Document extract Block Start

Writing. It’s like exhaling. Sometimes slowly, sometimes quickly…but either way, it’s an attempt at letting go of what I’m holding in. I’ve been avoiding writing lately. Because it’s hard. And it requires me to go ‘there’. You know, the place with all the feels.
And then, I’ll spend a lot of time crying. And I just don’t even feel like I have the energy to recover from that right now.
Life is hard. Being an adult is hard. Being a kid with multiple mental health diagnoses is hard. Being his mom…is hard.
It’s also beautiful. And energizing. And enlightening. And hilarious. Filled with much joy. But the truth is…it’s also full of so much heart ache. And hard aches. And lately, we’ve had a lot of both.
This is life parenting a child with a mood disorder. It’s up and it’s down and it’s all the things in between.
Mostly, it’s unpredictable. It’s day to day. And many days, it’s actually moment to moment. Listen, life is that way…I get it. We never know what’s going to happen. But parenting a child with such swings in state of mind, such highs and lows…well, it leaves you exhausted. Never fully able to let go of a long and slow exhale. You know, really…I think so many of the days are more about sucking all the air in around me and forgetting to let it back out. And when I do, it’s in short, stoccato bursts. So if I’m feeling that way, uneasy, unsure, and uncertain about what comes next…can you imagine what he’s feeling?

Document extract Block End
Study material Block Start

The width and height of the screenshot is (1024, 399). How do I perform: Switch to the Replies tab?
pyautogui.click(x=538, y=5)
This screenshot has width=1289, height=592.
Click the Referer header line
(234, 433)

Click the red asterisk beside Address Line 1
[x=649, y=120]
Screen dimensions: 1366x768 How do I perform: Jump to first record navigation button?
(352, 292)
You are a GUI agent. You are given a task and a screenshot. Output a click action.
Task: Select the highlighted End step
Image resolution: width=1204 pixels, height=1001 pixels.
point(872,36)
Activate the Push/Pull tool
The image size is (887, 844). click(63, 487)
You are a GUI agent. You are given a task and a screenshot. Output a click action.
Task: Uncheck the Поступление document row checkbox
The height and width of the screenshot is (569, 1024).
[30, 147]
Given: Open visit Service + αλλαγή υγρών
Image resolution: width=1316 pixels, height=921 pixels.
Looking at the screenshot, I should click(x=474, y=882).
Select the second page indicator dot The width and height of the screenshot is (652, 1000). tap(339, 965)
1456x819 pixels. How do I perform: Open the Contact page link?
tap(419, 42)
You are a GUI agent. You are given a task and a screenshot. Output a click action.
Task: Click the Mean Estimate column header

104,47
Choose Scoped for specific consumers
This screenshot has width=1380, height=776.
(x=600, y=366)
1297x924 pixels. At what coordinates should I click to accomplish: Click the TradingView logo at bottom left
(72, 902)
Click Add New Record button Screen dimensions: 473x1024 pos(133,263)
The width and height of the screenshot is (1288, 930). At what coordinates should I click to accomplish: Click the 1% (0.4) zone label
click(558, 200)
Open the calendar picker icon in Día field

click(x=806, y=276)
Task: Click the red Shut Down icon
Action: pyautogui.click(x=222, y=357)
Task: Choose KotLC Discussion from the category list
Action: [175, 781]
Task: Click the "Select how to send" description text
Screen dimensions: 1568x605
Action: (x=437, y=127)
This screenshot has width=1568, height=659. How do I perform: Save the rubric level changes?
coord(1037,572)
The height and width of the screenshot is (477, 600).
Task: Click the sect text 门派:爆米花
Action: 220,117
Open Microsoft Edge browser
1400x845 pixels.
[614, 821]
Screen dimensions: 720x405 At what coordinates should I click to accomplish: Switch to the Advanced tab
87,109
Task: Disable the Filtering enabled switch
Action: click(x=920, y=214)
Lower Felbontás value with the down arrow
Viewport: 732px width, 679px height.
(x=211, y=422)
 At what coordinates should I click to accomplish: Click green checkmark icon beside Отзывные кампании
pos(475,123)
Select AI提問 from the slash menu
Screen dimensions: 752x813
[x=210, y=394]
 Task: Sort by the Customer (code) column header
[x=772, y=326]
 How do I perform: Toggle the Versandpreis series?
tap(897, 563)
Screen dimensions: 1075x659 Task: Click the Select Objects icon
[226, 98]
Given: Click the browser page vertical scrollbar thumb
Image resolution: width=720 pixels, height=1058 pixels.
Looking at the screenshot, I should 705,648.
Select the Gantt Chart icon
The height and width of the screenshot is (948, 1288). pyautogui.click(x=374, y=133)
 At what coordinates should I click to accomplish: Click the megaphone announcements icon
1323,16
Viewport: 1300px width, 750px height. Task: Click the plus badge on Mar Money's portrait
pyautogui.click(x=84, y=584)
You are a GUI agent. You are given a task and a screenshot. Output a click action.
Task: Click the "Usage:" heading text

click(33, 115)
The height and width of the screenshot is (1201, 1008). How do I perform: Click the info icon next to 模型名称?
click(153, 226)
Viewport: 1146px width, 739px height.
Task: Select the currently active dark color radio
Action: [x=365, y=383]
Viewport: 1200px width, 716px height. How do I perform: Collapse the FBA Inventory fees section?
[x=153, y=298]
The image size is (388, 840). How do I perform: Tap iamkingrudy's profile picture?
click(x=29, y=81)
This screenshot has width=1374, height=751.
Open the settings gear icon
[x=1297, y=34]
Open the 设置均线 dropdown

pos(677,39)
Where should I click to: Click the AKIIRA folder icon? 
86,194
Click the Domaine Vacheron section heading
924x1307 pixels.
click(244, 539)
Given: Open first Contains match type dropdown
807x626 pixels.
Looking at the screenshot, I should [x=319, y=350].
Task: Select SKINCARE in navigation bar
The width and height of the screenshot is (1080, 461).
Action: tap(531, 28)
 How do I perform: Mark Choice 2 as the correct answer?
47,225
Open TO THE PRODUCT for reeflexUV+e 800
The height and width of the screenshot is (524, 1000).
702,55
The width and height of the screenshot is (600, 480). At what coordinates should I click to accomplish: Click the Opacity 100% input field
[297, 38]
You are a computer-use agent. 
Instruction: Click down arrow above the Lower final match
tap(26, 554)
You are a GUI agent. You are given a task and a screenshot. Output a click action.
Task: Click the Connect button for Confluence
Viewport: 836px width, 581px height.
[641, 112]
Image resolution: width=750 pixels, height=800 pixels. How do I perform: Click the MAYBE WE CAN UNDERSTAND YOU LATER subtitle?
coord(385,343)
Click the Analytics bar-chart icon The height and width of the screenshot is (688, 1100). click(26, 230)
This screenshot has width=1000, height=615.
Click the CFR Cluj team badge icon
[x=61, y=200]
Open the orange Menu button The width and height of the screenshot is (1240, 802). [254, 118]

Study material Block End

## Requirement 1
Reproduce the part of the post on parenting a child with a mood disorder starting with "It’s also beautiful." and going on through "lot of both.".
## Requirement 2
In the post on parenting a child with a mood disorder, what does the writer compare writing to?
## Requirement 3
Write the next part of the post on parenting a child with a mood disorder, picking up after its last sentence.
None of the lines are needed for this work.

## Task result 1
It’s also beautiful. And energizing. And enlightening. And hilarious. Filled with much joy. But the truth is…it’s also full of so much heart ache. And hard aches. And lately, we’ve had a lot of both.

## Task result 2
Exhaling.

## Task result 3
Today is one of those days that I just wonder why it has to be so hard. For him. For me. I look up, I get angry, and I ask God, ‘why?’ Why bestow such a heavy burden on such small of a boy? Why make him trudge through life, constantly trying to find ways to relieve his heaviness? W-H-Y?
I really, I hate this question. The ‘why’ question. It serves no true and pure purpose. Because me knowing why doesn’t allow me to solve it.
Perhaps this is the most asked question in the world, is it not? About anything and everything? Why this? Why that? As if having the reasons and the answers can turn back time and make it not so?
I think I hate this question not only because I ask it too much, with no hope of an answer, but also because so many ask it of me. Teachers. Coaches. Friends. Family.
“Why would he do that?”
“Why is he so upset?”
“Why can’t he just be happy?’
“Why would he try and harm himself?”
“Why would someone so young feel so sad?”
Why, why, why.
I don’t know. This is the answer. It’s insufficient. It’s frustrating. But it is the only answer I have. I’m learning to try and let go of the why, because it serves no purpose. It only serves to make my mind turn on its axis over and over and over until my head hurts.
Times have been hard recently. He is struggling. And the first thing I, and many others, ask is ‘why’?
Exhale.
Why does the sadness take such a tight grip on this boy?
Exhale.
Why does he sob and sob and sob in the car, most days before swim practice?
Exhale.
When he’s hurting so, why does he curl up in his closet and shut the door?
Exhale.
Why does he grab his head, with mangled and tense hands, as if it’s being ripped apart and he’s trying to hold it together?
Exhale.
Why won’t he talk to me?
Exhale.
Why does he hold so much in?
Exhale.
Why?
Exhale.
Some days…it’s all I can do.
Close my eyes. Fill my lungs with pure air. And slowly…
E X H A L E.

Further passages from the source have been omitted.